And you thought Anne Frank's diary was a big deal. In 1983, Der Stern, a German newsweekly publication, proclaimed one of its investigative reporters, Gerd Heidemann, had stumbled upon a set of secret diaries penned by none other than Adolf Hitler. The precious manuscripts had apparently been stashed away for decades by a "Dr. Fischer" after they were discovered near a Dresden-area plane crash in 1945 [source: Levy].
Before Der Stern published this bombshell, it did subject the diaries to three separate handwriting tests for authentication, and the tests had come back positive. But the magazine didn't conduct any other tests, probably because they were so anxious to publish such a major scoop -- and profit from it by selling reprint rights to other publications [source: UnMuseum].
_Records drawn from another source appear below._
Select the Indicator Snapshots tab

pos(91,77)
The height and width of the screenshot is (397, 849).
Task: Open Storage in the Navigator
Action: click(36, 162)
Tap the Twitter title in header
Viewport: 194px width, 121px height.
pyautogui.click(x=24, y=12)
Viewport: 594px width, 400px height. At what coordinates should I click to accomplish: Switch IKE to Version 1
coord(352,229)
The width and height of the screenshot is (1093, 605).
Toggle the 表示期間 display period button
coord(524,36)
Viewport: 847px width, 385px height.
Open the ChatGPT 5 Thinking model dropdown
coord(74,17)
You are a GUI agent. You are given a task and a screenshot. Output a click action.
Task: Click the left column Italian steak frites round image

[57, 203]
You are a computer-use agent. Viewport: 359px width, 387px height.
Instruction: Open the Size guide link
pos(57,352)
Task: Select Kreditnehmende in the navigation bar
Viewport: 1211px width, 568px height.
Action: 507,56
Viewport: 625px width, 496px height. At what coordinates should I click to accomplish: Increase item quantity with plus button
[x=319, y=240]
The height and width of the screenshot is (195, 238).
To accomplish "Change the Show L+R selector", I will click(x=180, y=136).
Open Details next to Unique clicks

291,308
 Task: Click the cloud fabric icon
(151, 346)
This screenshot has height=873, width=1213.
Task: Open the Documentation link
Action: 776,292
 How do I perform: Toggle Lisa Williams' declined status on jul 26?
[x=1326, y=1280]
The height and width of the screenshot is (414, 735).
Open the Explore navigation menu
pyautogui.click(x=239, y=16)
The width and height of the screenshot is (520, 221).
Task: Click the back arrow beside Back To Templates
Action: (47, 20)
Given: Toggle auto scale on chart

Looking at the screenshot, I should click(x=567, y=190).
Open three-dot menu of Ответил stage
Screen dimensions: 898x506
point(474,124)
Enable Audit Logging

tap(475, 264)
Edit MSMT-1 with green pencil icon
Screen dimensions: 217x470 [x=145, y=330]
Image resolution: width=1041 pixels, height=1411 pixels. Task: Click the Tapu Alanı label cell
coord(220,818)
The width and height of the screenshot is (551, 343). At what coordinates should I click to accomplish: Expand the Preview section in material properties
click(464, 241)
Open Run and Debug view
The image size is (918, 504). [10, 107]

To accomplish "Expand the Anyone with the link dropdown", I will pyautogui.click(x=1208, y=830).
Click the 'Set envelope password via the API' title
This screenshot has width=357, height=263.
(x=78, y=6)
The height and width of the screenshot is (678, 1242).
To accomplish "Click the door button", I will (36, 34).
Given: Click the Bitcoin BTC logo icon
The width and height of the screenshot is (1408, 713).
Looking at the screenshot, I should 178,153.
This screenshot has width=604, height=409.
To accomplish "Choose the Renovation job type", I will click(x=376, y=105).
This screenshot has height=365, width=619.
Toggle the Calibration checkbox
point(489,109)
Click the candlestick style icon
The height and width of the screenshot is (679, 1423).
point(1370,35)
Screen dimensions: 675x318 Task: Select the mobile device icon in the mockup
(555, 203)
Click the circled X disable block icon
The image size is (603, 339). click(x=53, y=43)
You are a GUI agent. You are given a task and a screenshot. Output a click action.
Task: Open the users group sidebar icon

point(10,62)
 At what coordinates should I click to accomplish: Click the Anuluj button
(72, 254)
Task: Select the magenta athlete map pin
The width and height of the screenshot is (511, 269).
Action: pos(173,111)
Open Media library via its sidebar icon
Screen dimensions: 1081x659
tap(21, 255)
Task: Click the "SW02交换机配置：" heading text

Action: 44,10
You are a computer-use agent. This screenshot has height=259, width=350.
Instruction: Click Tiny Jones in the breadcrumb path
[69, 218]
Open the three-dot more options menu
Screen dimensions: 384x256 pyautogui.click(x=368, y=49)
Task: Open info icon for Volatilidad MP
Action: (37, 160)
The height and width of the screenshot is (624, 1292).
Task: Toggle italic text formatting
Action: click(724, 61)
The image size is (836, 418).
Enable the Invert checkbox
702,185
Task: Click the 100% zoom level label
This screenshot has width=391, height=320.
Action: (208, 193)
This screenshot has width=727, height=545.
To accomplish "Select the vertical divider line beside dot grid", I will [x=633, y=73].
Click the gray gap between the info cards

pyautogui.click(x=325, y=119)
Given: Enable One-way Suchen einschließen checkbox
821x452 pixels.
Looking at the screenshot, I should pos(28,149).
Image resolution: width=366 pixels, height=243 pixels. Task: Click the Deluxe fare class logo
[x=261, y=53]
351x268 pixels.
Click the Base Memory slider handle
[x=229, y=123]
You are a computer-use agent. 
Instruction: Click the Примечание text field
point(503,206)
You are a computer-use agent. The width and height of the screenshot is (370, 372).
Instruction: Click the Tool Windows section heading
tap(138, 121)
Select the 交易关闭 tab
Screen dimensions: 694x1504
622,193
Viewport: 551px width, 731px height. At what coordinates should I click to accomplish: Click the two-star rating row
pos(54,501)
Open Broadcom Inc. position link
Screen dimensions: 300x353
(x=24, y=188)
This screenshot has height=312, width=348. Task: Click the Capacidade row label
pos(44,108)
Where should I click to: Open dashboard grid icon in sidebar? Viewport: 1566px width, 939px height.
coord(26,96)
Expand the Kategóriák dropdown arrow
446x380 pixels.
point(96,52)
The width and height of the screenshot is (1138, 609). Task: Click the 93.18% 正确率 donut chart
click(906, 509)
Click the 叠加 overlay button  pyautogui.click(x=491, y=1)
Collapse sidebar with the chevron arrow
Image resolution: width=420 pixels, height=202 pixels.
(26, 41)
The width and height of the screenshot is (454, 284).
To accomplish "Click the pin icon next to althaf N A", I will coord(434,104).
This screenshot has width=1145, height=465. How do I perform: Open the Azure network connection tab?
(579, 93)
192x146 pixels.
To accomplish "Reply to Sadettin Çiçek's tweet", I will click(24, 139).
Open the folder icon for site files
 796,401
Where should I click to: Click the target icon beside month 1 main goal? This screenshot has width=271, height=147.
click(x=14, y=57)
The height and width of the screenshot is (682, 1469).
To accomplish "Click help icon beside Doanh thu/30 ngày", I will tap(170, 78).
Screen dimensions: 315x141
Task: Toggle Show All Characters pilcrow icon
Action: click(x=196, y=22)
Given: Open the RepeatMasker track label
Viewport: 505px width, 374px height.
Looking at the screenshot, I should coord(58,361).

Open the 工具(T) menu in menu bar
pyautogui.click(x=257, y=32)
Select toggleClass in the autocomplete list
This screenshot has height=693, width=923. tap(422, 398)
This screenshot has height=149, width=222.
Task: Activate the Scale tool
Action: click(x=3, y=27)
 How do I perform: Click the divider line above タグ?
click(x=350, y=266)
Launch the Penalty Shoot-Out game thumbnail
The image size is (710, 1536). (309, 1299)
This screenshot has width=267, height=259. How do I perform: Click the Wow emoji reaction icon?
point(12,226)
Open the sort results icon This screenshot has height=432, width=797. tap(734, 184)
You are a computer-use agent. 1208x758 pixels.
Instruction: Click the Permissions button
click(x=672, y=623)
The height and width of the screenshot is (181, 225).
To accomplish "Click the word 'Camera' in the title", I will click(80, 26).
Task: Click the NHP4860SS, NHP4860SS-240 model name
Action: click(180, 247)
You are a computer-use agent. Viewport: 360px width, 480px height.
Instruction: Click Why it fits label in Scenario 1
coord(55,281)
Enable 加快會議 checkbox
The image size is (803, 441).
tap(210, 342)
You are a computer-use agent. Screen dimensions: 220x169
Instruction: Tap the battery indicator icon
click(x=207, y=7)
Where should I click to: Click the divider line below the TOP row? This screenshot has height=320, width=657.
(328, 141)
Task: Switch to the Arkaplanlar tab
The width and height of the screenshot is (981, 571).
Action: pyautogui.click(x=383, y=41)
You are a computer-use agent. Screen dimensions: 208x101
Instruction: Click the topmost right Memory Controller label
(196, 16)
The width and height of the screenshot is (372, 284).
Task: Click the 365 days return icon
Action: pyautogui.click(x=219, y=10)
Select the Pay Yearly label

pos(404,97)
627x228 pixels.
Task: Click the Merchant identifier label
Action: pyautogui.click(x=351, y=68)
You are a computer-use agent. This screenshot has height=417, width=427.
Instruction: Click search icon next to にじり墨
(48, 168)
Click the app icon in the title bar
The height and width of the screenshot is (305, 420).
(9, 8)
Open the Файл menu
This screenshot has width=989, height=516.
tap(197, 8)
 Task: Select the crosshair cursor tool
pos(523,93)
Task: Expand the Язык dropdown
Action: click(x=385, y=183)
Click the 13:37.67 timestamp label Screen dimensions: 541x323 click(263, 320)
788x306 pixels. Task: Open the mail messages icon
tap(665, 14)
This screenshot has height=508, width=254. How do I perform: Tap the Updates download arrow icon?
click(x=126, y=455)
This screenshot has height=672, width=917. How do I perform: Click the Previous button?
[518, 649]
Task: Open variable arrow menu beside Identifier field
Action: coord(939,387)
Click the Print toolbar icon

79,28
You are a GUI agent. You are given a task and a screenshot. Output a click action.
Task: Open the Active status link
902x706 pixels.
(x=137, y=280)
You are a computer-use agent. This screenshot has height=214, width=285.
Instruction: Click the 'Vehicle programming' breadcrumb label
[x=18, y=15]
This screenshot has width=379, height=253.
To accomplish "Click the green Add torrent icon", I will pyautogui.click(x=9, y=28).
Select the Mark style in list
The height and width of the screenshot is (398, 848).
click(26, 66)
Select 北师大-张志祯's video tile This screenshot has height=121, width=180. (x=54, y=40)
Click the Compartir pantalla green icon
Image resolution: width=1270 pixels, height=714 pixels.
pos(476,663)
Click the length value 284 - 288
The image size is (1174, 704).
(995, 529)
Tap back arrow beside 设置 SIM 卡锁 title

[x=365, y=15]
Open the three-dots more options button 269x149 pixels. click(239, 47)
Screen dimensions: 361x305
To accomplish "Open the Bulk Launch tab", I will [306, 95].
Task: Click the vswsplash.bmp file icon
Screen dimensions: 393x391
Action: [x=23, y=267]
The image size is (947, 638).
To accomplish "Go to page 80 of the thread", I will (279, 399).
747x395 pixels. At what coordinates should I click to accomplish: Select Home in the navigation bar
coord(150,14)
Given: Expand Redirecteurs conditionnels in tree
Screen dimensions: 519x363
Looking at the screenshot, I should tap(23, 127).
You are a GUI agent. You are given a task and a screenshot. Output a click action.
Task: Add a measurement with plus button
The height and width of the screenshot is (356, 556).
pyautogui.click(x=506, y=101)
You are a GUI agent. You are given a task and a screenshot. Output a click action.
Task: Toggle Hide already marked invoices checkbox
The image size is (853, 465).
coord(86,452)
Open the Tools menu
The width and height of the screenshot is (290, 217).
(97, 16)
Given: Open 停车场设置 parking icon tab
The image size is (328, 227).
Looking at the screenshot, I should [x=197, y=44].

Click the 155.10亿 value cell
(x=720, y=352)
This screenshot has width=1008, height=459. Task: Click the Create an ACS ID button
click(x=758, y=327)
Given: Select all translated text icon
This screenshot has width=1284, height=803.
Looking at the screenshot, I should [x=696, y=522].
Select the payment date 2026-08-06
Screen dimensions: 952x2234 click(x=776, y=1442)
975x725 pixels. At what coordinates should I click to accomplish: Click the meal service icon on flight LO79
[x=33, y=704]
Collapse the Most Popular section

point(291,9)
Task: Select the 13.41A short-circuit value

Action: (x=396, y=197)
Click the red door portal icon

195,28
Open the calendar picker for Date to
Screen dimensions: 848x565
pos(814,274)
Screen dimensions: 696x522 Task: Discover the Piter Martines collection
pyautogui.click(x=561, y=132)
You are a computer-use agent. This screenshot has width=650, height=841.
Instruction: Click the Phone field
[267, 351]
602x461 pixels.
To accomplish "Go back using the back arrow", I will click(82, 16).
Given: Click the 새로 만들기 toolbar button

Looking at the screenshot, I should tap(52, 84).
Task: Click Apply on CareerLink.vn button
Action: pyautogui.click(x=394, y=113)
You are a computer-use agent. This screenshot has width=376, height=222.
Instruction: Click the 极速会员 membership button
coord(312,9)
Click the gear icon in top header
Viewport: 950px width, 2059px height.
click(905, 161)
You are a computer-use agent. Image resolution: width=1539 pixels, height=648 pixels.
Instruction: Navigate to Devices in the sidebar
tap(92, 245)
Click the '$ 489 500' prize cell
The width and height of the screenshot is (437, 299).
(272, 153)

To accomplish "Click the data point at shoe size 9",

When the news broke, German World War II experts (and skeptics) pored over the diaries. West Germany's Federal Archives also ran scientific tests on them. Der Stern had been tricked. The researchers found numerous historical inaccuracies in the documents, while the Federal Archive tests proved they were created with modern-day paper and ink [source: UnMuseum].
Konrad Kujau, an infamous Stuttgart forger, was revealed as the hoaxer. Heidemann was somehow in on it, too, although no one knows the exact arrangement between the two. But both profited from the estimated $4 to $6 million Der Stern had forked over for the diaries. Kujau, his wife and Heidemann ended up in the clink for forgery and embezzlement [sources: Levy, UnMuseum].